Given the growth in jobs, it is hard to imagine a recession any time soon.
Next, housing appears to be continuing its rebound, with acceleration for both existing and newly built homes, although expectations are for growth to slow. And the rebound appears to be inconsistent from month to month. There is also a bit of a pull and a push as a result of slowly rising interest rates and a lowering of some borrowing standards.
Nonetheless, many first-time homebuyers have repaired their balance sheets by accumulating enough money to make a down payment on a home, albeit a relatively modest one. In many places around the country, the inventory of existing homes for sale is very limited as a result of the high demand.
Lastly, manufacturing will have a significant impact on the GDP number for the year.
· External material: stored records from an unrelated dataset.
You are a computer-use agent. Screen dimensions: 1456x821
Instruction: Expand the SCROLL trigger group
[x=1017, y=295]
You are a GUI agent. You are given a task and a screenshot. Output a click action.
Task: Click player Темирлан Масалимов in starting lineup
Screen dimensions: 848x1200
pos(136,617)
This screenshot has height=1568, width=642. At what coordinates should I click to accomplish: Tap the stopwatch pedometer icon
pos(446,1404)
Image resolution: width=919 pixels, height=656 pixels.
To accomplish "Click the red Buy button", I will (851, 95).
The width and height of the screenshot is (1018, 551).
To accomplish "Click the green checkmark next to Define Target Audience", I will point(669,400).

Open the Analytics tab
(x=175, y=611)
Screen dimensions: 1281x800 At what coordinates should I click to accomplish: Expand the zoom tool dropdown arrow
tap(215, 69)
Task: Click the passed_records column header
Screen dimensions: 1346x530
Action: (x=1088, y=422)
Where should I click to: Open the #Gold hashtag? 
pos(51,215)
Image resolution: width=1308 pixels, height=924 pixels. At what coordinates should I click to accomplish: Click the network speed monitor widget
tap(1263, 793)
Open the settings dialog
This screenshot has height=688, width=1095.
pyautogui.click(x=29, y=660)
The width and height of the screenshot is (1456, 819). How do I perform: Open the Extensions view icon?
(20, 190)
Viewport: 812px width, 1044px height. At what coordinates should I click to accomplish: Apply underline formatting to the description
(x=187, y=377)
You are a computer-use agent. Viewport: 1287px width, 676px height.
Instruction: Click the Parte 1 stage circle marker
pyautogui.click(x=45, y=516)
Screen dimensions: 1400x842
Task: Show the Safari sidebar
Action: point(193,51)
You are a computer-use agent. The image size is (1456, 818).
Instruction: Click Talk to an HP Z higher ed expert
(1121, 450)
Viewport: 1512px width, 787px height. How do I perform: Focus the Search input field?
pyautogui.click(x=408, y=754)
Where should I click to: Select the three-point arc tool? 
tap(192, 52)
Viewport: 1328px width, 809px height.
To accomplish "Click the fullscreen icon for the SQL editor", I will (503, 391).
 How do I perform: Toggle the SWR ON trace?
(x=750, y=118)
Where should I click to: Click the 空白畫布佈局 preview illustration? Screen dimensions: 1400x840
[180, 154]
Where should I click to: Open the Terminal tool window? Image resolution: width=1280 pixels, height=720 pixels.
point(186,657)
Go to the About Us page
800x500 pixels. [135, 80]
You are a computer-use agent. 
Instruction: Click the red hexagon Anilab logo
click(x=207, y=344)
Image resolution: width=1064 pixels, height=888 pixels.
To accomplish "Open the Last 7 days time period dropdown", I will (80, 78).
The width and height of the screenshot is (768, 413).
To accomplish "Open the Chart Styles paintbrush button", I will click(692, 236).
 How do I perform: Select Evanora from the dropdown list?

The chronic loss of American factory jobs to lower-cost nations – millions of them went away over the past two decades – appears to have reversed itself – for now.
Last year, 264,000 new manufacturing jobs were added, representing the highest number of new workers since 1988. As a percent of the total workforce, manufacturing rose for the first time since 1984.
Earnings Drive Stock Prices
With all of that said, it will be up to companies to increase both their top and bottom lines to produce the earnings required to drive the equity markets forward at reasonable valuation levels.
But investors should also remain aware of the macro-trend lines when it comes to employment, housing and manufacturing.